Try it>
In the cockatoo article below, which of the four materials did none of the birds manage to make tools from?

Cockatoo
Goffin's cockatoos - including one called Dolittle, pictured - have been filmed making the same tool from different materials.

Image credit: Bene Croy

Skilful cockatoos filmed making the same tool from different materials

Researchers from the University of Veterinary Medicine in Vienna and the University of Oxford have shown that Goffin's cockatoos can make and use elongated tools of appropriate shape and length out of different materials, suggesting that the birds can anticipate how the tools will be used.

Tool manufacture was once regarded as a defining feature of mankind, but it is now known that a variety of animal species use and make their own tools. In nature, some of the most striking cases of tool-related behaviour are seen not just among close relatives of Homo sapiens, such as chimps and other primates, but among birds including crows, vultures and Galapagos finches.

In all cases, what makes this possible is possessing the right combination of heritable and acquired competencies, as well as being capable of a degree of individual creativity. The Goffin's cockatoo is a particularly interesting example for scientists to study, as it has unlikely to have a repertoire of inherited tool-related skills and relies more on innovation and problem-solving.

The Goffin's cockatoo, which is native to Indonesia, is neither known to use tools in the wild nor to have evolved related abilities for manipulating twigs for other purposes such as nest building. One bird, called Figaro, previously displayed the ability to spontaneously (ie without training) make tools by biting long splinters out of the wooden beams of its cage, which he then used to rake pieces of food that were otherwise out of reach. Three others have since followed, showing that making such tools is within the capacity of the species.

While impressive, these feats do not prove sensitivity to the need for the tools to be of a particular shape: because wood is fibrous, biting and pulling actions naturally split it into the long, narrow pieces necessary to succeed. If individuals are capable of anticipating the requirements of each tool, they should be able to produce functional instruments by displaying different actions and using different materials.

To test if the birds were in fact aiming to make elongated tools that could bridge a particular distance, the researchers gave them the problem of reaching a piece of food placed a few centimetres beyond a circular hole in the transparent wall of a box. They were given four different materials that required different manipulations to produce suitable tools: larch wood (already familiar to them), leafy beech twigs (which had to be trimmed to be functional), cardboard (which, lacking a fibrous structure, could be cut into any shape and length), and totally amorphous beeswax.

Dr Alice Auersperg, who heads the Goffin Laboratory in the Messerli Research Institute at the University of Veterinary Medicine, Vienna, said: 'While none of the birds succeeded in making tools out of beeswax, we found that at least some of them could make suitable tools from the three remaining materials.'

The successful parrots made well-shaped tools, even though each material required different manipulation techniques. To make tools out of larch wood, they bit the material once or twice and tore off the resulting splinter. To use the leafy twigs, they snapped off redundant leaves and side branches until what was left was usable. Finally, to make cardboard tools they simply cut what was necessary from the edge of the sheet provided.

Given entries>
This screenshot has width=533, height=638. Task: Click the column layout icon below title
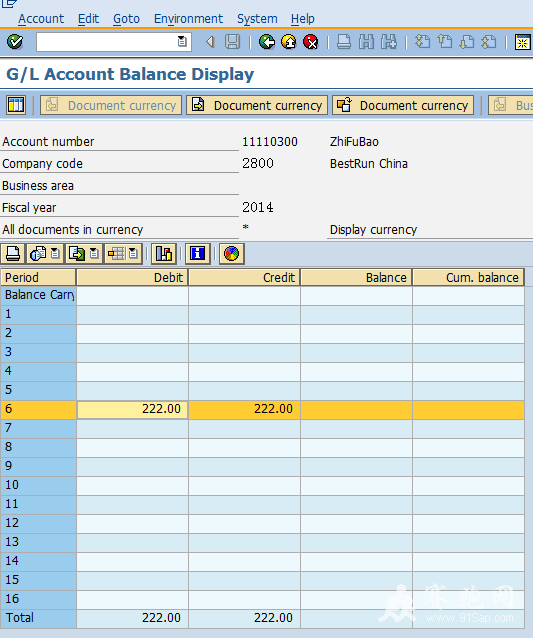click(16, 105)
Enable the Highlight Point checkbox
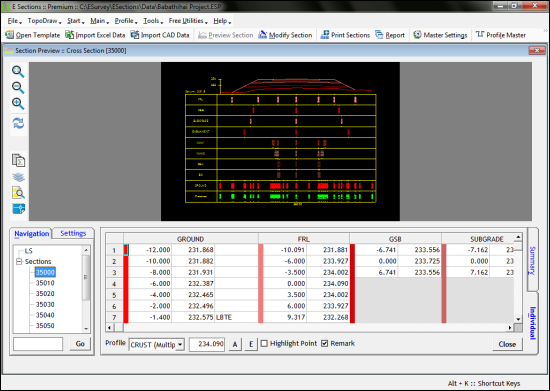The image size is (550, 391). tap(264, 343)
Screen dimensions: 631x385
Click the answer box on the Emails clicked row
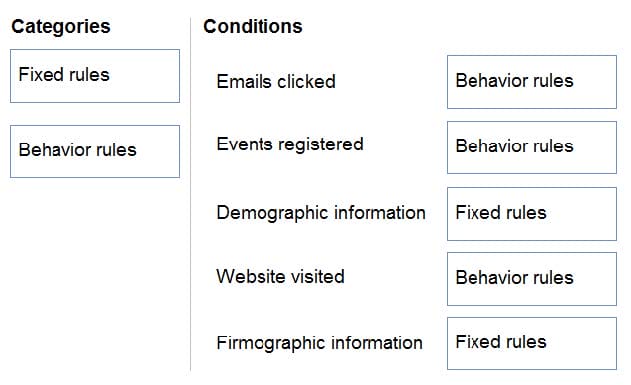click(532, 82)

---

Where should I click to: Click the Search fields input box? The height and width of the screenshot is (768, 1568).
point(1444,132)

---

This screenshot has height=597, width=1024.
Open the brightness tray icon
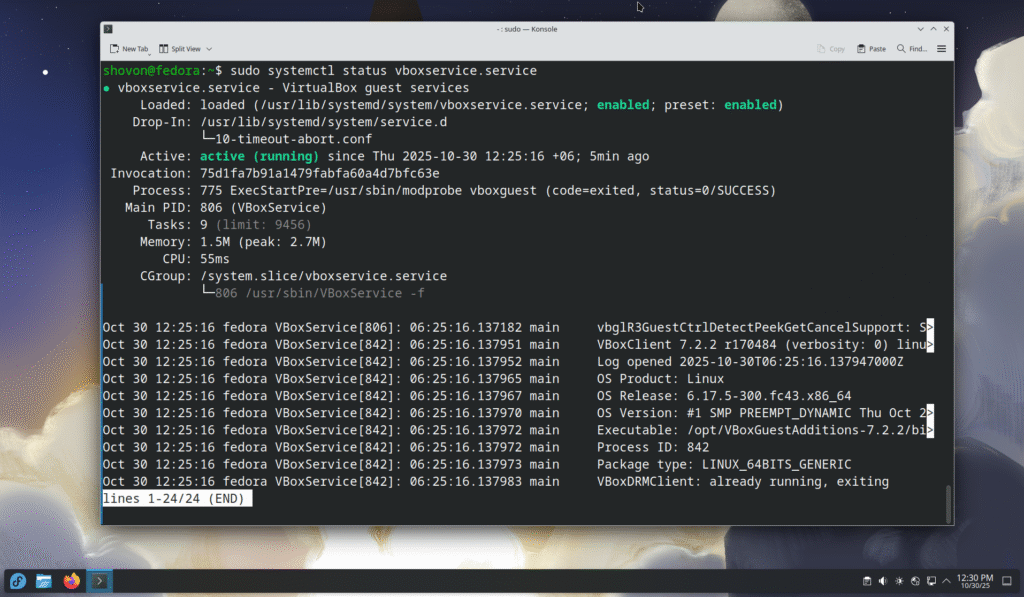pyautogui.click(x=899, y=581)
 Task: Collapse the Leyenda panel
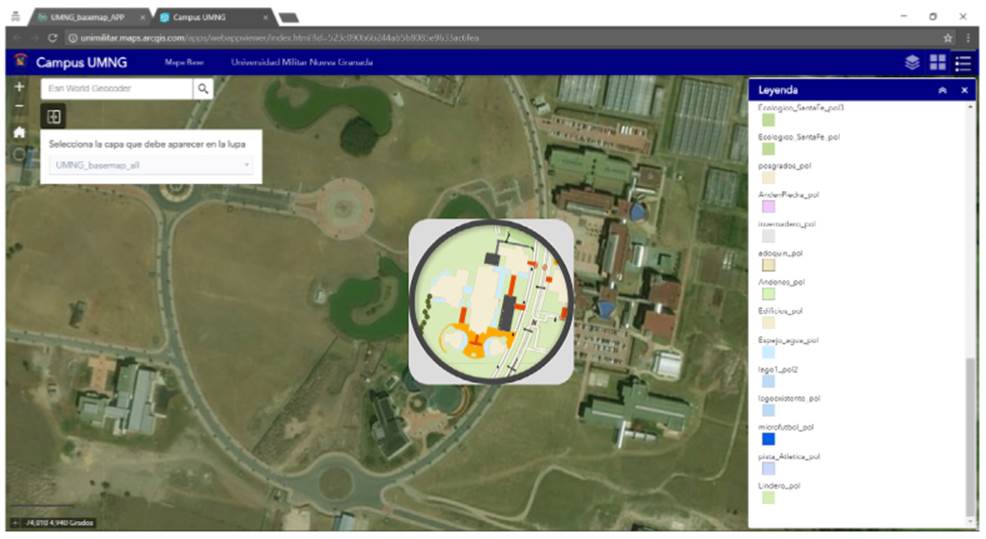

The completed task>
Beeswax.